The Hamilton Medical Group are now offering women the opportunity to become part of the Compass Trial which is looking at a better way to screen for cervical cancer.

Cervical cancer is caused by certain strains of the Human Papilloma Virus (HPV).  Overseas research has shown that screening for this virus is more accurate than the traditional Pap smear for determining a women's future risk of developing cervical cancer. The Compass Trial will confirm if this is the case for Australian women.  It is a major multi-centre trail being conducted by the Victorian Cytology Service (VCS) and the University of New South Wales and will involve recruitment of more than 120,000 women.

Women aged between 25 and 69 years of age attending the Hamilton Medical Group for their routine Pap smears will be asked if they wish to participate in the trial. The test is taken in the same way as the traditional Pap smear but once it reaches the laboratory (VCS) it is randomized into one of two groups.  One group will be tested in the traditional way (looking at cells), and the other will be tested for the presence of the virus, HPV. In the first group if the test is negative (no abnormal cells seen) women will be asked to come back for a repeat test in 2 and a half years, instead of the current 2 years.  If the woman is assigned to the second group and her HPV test is negative she will not need another test for 5 years.

Participation in the trial is voluntary and women are able to take part if they are resident in Australia, aged 25 to 69 years, and attending for a routine Pap smear.  It is recommended that women start having Pap smears at the age of 18 or two years after the commencement of sexual activity whichever is later.

-- Source information --
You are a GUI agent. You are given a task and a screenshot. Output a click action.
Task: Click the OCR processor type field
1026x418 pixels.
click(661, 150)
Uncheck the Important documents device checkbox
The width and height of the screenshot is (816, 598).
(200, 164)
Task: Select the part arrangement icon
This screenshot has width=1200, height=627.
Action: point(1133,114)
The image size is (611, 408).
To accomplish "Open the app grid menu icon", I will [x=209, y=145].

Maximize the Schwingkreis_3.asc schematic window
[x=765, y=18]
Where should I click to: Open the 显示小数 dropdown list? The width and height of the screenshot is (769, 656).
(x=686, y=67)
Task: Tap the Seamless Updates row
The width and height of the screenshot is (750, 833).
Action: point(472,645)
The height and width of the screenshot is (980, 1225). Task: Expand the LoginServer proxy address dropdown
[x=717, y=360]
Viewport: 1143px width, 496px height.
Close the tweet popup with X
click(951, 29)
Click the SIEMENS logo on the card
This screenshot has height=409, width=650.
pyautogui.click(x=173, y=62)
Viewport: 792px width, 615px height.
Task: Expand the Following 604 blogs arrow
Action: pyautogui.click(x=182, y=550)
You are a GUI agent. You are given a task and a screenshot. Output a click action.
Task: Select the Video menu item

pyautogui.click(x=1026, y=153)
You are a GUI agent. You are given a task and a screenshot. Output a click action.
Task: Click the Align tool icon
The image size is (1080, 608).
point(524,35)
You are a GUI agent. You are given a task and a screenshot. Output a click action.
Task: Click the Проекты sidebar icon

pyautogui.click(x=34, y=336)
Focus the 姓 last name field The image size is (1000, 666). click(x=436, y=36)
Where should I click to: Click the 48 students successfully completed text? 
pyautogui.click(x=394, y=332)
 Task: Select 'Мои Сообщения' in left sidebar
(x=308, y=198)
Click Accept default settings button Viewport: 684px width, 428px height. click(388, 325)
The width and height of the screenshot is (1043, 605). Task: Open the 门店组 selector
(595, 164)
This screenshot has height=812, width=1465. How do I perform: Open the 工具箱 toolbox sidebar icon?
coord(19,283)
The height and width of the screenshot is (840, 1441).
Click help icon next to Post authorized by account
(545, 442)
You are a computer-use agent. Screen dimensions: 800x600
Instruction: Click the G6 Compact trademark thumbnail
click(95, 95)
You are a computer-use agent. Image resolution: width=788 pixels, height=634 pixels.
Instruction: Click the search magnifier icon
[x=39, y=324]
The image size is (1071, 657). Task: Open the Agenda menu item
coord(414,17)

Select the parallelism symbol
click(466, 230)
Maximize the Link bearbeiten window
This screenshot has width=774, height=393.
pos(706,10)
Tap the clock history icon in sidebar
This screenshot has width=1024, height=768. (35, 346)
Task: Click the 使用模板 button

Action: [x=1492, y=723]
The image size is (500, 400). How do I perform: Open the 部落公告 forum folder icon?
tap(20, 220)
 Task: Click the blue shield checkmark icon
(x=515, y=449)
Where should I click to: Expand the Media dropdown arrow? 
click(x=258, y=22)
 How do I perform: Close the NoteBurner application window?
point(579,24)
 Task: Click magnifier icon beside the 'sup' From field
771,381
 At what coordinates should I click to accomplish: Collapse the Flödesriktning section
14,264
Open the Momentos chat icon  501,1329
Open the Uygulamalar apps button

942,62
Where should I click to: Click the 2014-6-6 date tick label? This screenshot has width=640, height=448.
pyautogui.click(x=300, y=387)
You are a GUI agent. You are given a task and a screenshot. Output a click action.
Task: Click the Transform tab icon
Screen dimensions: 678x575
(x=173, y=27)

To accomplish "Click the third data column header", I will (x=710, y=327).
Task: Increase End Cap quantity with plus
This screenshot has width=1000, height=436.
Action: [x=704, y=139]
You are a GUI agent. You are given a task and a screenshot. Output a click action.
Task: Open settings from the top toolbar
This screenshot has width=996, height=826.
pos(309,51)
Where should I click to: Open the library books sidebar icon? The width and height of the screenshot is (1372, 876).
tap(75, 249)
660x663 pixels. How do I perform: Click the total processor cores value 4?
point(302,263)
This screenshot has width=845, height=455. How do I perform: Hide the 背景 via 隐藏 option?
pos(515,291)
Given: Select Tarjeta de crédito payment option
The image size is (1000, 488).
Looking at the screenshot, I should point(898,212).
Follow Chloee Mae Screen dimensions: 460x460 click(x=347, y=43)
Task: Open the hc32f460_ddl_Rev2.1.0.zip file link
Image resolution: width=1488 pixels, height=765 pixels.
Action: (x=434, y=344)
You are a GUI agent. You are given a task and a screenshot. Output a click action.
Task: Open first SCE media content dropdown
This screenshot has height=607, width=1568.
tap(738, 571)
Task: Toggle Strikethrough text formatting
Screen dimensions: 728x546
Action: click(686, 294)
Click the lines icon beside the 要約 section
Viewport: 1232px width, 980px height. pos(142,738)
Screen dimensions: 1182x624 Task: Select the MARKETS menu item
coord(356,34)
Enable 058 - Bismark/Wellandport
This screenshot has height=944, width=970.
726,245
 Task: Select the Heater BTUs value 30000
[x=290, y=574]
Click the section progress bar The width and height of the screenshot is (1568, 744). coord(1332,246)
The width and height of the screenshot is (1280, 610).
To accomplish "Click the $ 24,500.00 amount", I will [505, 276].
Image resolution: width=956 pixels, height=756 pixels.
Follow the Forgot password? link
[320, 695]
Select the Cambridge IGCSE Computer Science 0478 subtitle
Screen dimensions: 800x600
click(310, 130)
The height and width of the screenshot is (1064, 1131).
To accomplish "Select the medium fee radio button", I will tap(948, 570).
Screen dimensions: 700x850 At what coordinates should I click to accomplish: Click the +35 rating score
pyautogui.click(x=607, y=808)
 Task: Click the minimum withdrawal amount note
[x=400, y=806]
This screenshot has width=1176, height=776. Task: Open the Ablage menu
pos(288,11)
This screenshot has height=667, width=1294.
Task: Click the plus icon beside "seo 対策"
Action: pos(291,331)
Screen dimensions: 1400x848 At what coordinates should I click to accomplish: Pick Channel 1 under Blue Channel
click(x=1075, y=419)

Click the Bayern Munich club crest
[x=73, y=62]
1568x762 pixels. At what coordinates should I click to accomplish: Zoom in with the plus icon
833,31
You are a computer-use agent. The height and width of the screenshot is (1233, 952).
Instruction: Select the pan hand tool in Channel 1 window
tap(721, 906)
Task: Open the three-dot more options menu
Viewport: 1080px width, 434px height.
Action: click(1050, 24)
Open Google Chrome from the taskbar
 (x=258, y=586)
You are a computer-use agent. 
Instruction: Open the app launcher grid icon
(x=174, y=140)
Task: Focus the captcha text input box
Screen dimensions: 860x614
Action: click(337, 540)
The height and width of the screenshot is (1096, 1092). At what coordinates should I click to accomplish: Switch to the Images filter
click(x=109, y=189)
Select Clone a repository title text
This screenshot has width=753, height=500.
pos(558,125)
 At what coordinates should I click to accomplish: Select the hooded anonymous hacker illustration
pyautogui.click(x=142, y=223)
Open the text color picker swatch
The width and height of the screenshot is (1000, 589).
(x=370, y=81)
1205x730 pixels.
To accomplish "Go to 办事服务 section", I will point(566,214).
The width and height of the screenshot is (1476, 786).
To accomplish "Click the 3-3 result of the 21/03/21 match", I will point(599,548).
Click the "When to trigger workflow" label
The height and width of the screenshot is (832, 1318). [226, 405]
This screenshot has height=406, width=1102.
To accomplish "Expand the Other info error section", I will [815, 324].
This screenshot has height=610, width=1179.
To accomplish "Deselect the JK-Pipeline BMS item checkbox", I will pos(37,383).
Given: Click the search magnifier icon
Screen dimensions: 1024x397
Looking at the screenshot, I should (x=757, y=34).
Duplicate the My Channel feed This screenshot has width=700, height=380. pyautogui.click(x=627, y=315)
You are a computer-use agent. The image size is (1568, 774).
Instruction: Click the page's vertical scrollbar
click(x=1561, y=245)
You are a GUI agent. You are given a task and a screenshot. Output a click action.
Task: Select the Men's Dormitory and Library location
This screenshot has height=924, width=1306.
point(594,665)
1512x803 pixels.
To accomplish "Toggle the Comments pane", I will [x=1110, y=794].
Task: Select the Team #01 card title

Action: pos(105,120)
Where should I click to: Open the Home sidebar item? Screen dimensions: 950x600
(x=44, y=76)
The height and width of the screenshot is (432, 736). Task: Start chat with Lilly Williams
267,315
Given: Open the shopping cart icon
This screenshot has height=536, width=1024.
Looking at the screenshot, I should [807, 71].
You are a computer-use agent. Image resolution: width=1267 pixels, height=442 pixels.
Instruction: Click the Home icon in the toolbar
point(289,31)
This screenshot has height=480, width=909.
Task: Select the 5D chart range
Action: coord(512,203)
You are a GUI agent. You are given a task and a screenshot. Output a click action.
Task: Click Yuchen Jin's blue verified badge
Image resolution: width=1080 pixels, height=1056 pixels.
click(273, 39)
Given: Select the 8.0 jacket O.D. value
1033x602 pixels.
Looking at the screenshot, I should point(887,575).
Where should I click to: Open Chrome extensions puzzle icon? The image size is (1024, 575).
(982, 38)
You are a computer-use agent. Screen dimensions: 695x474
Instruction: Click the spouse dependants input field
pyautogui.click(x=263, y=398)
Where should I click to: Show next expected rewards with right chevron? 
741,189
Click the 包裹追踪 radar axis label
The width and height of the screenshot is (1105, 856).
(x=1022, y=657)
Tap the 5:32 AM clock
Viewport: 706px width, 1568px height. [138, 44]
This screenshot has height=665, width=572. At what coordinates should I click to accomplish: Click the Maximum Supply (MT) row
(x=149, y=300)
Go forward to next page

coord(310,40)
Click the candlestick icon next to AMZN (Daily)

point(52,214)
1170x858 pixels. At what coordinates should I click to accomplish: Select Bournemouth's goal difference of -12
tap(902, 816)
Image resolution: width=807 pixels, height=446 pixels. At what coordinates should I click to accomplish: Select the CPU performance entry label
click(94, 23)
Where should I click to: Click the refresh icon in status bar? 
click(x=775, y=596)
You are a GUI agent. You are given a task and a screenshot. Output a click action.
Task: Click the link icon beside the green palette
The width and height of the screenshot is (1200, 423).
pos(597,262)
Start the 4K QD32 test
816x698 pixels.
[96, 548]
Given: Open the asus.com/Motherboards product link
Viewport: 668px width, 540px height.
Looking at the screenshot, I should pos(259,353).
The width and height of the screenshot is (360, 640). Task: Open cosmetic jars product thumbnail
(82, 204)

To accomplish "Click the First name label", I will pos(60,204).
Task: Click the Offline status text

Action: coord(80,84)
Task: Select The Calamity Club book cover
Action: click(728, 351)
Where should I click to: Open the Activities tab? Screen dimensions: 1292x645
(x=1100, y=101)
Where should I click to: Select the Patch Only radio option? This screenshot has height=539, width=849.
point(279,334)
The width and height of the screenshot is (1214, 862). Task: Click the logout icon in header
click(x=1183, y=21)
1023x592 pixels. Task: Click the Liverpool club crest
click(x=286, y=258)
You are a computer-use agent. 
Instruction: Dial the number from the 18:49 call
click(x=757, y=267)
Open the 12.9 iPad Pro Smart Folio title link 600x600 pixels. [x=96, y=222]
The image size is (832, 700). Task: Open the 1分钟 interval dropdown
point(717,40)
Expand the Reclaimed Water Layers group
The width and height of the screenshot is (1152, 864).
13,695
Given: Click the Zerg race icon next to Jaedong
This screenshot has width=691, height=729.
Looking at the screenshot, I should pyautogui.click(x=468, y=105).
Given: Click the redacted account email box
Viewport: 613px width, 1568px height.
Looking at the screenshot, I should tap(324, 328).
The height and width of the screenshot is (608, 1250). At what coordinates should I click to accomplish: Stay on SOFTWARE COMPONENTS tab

-- Exercise instructions --
(a) Retype the Compass Trial text from "Participation in the" to "whichever is later.".
(b) According to the Compass Trial text, is each statement true? Answer yes or no and quote the words that decide it. (i) The trial will recruit more than 120,000 women. (ii) A woman in the HPV group whose test is negative will need a repeat test in 2 and a half years. (iii) A woman aged 18 attending for a routine Pap smear can take part in the trial.

-- Per-task answers --
(a)
Participation in the trial is voluntary and women are able to take part if they are resident in Australia, aged 25 to 69 years, and attending for a routine Pap smear.  It is recommended that women start having Pap smears at the age of 18 or two years after the commencement of sexual activity whichever is later.

(b)
(i) Yes: "will involve recruitment of more than 120,000 women"
(ii) No: "If the woman is assigned to the second group and her HPV test is negative she will not need another test for 5 years."
(iii) No: "women are able to take part if they are resident in Australia, aged 25 to 69 years, and attending for a routine Pap smear"